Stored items
################

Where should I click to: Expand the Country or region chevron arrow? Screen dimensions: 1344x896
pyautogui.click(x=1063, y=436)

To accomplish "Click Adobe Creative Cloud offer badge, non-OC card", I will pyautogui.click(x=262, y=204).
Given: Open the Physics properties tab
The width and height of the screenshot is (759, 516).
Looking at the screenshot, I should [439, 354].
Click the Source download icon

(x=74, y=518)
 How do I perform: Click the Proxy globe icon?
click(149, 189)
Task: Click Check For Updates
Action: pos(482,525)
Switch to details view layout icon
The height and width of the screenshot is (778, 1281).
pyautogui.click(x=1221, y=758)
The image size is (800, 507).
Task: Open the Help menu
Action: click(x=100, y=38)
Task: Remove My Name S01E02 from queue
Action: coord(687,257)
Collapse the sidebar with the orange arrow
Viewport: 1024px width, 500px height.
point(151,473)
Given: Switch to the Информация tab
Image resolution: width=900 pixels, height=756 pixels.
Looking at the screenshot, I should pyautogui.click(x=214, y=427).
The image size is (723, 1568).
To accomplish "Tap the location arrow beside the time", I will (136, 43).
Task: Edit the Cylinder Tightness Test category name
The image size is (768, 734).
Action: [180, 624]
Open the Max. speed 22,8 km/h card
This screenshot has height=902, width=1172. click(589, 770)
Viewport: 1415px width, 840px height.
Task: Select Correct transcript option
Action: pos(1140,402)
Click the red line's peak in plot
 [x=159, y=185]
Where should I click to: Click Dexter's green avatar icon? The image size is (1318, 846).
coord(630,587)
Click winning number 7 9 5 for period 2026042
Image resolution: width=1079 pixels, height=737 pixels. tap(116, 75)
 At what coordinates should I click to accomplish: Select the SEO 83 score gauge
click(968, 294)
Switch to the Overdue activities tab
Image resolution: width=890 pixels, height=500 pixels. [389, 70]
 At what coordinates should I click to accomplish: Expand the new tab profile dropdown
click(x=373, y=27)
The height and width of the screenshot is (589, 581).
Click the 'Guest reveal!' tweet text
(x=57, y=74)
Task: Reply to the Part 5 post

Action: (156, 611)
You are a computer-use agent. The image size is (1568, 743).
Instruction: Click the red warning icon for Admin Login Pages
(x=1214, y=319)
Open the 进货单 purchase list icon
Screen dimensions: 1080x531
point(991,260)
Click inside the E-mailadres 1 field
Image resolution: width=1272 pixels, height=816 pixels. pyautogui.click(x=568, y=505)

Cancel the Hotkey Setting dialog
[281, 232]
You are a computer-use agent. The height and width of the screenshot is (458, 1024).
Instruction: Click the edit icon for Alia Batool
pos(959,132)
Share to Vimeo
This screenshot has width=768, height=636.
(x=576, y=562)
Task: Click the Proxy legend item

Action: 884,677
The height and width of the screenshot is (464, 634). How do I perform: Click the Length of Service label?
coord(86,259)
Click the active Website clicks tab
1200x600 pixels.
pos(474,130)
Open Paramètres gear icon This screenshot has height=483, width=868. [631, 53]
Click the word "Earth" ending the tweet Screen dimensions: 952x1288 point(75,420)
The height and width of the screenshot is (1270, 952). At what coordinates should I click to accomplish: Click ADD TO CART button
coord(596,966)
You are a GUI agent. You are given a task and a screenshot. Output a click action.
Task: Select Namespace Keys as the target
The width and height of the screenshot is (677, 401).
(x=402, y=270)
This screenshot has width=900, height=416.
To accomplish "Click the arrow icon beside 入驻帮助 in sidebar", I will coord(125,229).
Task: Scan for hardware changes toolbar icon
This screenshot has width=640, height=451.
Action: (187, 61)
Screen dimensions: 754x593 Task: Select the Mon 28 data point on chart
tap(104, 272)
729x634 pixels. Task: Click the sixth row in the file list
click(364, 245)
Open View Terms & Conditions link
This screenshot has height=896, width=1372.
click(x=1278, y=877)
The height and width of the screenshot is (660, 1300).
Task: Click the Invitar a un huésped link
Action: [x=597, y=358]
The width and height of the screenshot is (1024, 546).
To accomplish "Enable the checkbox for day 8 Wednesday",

################

What to do >> Copy out every line of the data that includes "computer".

Result below >>
You are a computer-use agent. The image size is (1568, 743).
You are a computer-use agent. The height and width of the screenshot is (458, 1024).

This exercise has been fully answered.